本発明は、TIRAP(Toll/interleukin-1 receptor domain containing adaptor protein)を阻害する化合物を含有する医薬等に関する。より詳細には、TIRAP/MyD88(Myeloid differentiation primary response 88)との相互作用に関連する疾患の予防及び/又は治療薬等に関する。
外界からの侵襲に抵抗する能力、すなわち免疫は、自然免疫と獲得免疫に二分される。自然免疫において最も重要な役割を果たしていると考えられているのがTLR(Toll-like Receptor)である(非特許文献1)。特に、TLR4は関連分子のノックアウトマウスを用いた実験における高い治療効果から、現在治療が困難である敗血症の治療標的として有望視され(非特許文献2〜5)、種々の薬剤の開発がすすめられている。
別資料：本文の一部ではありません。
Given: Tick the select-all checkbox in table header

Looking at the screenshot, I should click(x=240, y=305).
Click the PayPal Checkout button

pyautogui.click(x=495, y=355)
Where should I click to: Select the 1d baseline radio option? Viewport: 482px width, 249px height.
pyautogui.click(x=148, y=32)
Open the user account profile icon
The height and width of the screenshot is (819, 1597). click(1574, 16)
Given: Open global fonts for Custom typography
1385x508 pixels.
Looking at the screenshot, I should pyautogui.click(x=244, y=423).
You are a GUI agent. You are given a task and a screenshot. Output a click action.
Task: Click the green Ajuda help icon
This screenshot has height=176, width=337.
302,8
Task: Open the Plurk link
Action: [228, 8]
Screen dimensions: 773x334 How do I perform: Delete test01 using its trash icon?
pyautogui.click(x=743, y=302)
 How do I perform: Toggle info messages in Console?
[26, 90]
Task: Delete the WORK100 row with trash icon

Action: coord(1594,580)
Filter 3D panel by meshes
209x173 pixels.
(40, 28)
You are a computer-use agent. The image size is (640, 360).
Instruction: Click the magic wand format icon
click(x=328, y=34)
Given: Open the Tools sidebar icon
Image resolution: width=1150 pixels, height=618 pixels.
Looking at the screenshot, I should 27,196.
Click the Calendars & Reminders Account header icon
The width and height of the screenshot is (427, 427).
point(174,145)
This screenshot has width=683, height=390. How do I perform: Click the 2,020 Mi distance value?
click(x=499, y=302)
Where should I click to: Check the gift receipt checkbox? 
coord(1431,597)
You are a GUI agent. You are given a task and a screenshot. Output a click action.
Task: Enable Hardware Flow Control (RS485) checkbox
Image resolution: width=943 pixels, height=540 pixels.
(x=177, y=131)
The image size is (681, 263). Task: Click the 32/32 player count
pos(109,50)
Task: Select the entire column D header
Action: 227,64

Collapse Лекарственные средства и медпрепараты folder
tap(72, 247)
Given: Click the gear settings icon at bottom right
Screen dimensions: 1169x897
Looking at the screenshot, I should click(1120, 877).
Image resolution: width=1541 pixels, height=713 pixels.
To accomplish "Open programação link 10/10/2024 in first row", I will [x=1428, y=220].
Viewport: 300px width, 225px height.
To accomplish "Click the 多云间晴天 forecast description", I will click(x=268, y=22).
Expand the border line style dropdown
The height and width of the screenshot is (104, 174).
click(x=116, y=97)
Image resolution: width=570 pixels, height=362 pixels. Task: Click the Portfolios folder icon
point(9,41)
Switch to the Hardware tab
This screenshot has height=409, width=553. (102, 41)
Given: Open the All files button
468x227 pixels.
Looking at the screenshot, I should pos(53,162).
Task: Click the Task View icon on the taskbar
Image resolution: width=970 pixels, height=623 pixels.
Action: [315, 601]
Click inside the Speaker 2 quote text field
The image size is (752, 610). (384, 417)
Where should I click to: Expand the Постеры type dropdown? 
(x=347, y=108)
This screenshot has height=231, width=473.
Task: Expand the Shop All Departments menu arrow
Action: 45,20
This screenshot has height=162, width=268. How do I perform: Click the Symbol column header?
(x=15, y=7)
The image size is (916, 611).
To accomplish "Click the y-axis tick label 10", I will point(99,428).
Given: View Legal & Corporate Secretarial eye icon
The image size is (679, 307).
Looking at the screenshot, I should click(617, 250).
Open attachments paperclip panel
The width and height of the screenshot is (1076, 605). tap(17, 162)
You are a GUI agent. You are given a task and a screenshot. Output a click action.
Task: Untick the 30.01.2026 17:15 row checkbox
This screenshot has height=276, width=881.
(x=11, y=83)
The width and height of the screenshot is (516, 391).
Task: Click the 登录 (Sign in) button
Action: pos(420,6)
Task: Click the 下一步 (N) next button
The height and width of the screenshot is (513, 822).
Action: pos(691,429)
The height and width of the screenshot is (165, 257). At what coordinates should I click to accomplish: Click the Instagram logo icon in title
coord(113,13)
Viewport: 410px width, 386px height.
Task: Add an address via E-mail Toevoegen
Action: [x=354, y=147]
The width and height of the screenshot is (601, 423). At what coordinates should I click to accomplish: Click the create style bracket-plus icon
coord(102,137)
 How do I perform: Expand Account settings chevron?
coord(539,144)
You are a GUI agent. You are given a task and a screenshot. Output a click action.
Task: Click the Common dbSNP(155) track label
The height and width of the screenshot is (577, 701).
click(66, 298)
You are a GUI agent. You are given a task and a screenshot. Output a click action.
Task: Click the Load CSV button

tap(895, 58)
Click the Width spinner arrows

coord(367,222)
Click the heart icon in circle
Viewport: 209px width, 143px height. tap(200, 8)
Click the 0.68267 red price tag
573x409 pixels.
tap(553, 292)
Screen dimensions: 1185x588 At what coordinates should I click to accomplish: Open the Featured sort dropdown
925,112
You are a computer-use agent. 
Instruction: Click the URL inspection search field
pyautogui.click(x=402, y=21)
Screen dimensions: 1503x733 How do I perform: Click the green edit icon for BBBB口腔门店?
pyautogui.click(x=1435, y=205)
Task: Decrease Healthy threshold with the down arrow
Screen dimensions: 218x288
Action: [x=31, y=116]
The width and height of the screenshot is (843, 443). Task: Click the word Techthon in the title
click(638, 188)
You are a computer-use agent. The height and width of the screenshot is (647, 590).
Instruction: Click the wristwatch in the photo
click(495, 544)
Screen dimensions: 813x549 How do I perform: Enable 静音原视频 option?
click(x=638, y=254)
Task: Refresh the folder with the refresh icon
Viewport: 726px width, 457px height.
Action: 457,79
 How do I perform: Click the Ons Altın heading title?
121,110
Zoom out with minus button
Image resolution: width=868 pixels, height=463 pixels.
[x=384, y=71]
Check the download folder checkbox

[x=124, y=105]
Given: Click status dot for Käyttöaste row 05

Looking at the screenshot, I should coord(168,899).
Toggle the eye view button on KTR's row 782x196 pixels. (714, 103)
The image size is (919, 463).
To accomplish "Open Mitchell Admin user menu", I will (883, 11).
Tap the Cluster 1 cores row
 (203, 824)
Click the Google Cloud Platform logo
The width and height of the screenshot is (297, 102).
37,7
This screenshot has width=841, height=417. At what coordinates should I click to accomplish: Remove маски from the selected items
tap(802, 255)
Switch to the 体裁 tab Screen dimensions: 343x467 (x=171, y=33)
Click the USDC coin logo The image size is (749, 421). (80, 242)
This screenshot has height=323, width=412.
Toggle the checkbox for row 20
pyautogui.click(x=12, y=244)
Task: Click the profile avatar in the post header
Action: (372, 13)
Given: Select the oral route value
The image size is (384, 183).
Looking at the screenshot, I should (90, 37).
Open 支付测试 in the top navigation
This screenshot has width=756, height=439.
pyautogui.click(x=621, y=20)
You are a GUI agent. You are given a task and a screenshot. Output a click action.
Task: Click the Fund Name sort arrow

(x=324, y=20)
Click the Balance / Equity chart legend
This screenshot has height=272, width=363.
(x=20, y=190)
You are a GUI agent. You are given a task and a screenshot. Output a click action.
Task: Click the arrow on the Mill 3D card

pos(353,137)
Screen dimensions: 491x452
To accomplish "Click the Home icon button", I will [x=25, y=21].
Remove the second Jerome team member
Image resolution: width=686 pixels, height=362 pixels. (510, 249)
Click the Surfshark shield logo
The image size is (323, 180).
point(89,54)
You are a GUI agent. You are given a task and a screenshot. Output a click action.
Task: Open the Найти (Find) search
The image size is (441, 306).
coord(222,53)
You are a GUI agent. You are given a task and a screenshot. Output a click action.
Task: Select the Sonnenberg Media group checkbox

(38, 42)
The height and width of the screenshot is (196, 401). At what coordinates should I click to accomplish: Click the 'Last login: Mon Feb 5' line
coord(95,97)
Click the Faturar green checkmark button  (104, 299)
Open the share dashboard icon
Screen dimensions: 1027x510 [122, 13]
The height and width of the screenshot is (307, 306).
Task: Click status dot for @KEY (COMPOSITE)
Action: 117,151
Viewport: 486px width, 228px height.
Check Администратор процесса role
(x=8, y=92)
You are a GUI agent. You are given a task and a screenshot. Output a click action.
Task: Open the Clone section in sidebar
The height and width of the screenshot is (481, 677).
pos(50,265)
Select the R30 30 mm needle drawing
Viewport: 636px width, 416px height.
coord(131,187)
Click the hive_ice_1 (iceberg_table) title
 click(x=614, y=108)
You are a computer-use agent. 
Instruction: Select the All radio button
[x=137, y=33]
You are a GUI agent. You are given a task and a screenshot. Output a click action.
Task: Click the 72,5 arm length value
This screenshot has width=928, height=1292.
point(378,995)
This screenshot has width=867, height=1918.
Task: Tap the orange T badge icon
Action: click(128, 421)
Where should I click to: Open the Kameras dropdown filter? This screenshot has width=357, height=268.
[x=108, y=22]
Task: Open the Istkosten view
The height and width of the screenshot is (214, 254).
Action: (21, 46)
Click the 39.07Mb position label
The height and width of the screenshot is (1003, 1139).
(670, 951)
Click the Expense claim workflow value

TLRのシグナリングに関与する細胞内ドメインとしてTIRAP(Toll/interleukin-1 receptor domain containing adaptor protein)が知られ、その下流にあるアダプタータンパク質であるMyD88を介してシグナル伝達が行なわれる。MyD88はIL-1受容体結合キナーゼ(IRAK)をTLRに呼び寄せ、その結果、IRAKがリン酸化される。リン酸化によって活性化されたIRAKは、次にTRAF6と会合し、最終的にはMAPキナーゼ(JNK、p38MAPK)及びNF-κBの活性化に至る。
さらに、TIRAPは、TLRのシグナリングに関与するのみならず、RAGE(Receptor for advanced glycation-end products)のシグナリングにも関与することが知られている。従って、RAGEとそのリガンドとの相互作用もまた、TIRAP/MyD88を介したシグナル伝達経路に影響を及ぼす。
RAGEは、血管内皮細胞や血管平滑筋細胞等の血管系細胞及びマクロファージ等の免疫系細胞に発現している一回膜貫通型タンパク質である(非特許文献6)。RAGEは、一次配列の相同性から免疫グロブリンスーパーファミリーに属し、1つの可変領域ドメイン(Vドメイン)と2つの定常領域ドメイン(C1及びC2ドメイン)をもつ細胞外ドメインと、膜貫通領域、細胞内シグナル伝達領域からなる(非特許文献7)。リガンドとして、HMGB1(High mobility group box-1)、Advanced Glycation End-products (AGE)やS100B、amyloid-β(Aβ)が結合する(非特許文献6、8〜10)。これらのリガンドがRAGEと結合すると多様なシグナル経路が活性化され、炎症や細胞増殖、アポトーシス、オートファジー、細胞移動に関与することが知られている(非特許文献11)。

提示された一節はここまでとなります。